On August 21, 2012, The Young and the Restless put out a casting call for the role of "Sally Tate", and the character description lead to speculation that it was a recast for Lily Winters and Khalil was exiting the soap. On August 22, Khalil's official website confirmed that she was leaving the show due to a contract dispute and her contract was set to expire in late-September. On August 23, 2012, Khalil gave an interview to MSN Entertainment in which she expressed her desire to remain on the show. Saying that she hoped she and the show could eventually come to a mutual agreement.
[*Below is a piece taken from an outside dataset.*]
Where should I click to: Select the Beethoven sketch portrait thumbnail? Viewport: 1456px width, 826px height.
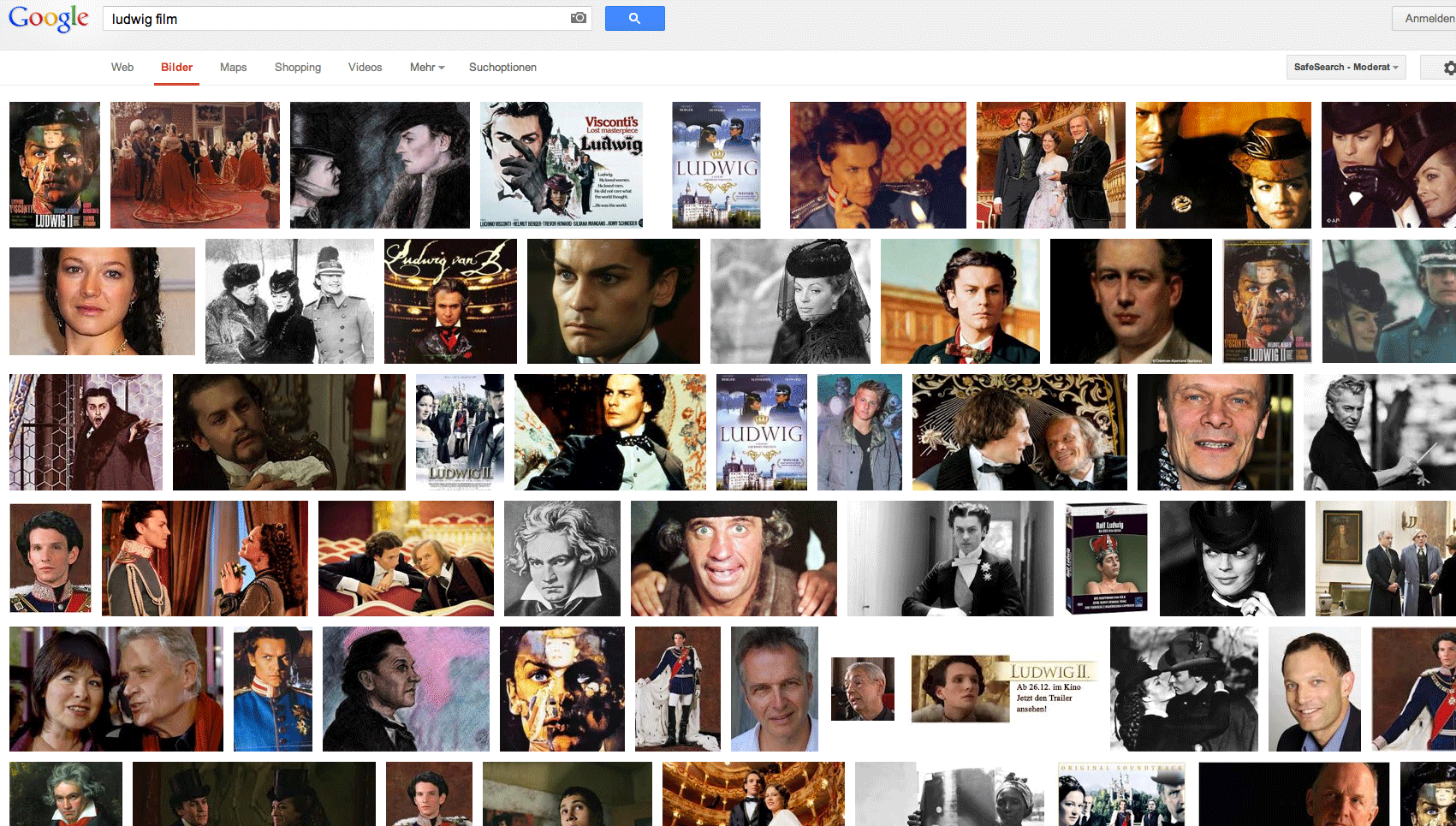click(562, 558)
Upon learning of her impending exit, fans of Khalil began a letter write-in, snail mail, e-mail and phone call campaign in support of her remaining on the show. Fan outcry led producers to rethink recasting the role with newly appointed executive producer Jill Farren Phelps later saying that negotiations with Khalil had resumed and she "didn't yet know" how that would work out. On September 6, 2012, a plane carrying a banner stating "Y&R Fans Want Christel Khalil as Lily Ashby" was flown over CBS Television City in support of Khalil. Fans did a similar campaign in spring 2011 when Khalil's co-star Daniel Goddard was let go from the soap. In late September, newly appointed head writer Josh Griffith confirmed in an interview with TV Guide that contract negotiations had been resolved and Khalil would remain in the role. On August 27, 2018, Khalil announced her decision to drop to recurring status. As of August 2020, Khalil was once again listed as a series regular.

==Development==
===Characterization===
In 2002, when Lily was rapidly aged to a teenager, the character was designed as an "angst-ridden" heroine who struggled with "trauma"; she was also described as strong, rebellious, and sassy. Khalil said that Lily "doesn't take anybody's crap" and "she's her own person". Sherwood was said to have brought a "fire" to the role, and was told to use it only when necessary. She described Lily as "a lot like her mother": "It makes sense. She spent a lot of time with her mother growing up and she's seen how her mother reacts to certain situations when there is a problem or a dilemma." When Khalil returned to the role she felt that Lily had changed "a great deal" since she last played her; she was more immature and although it was more fun, it was "definitely different".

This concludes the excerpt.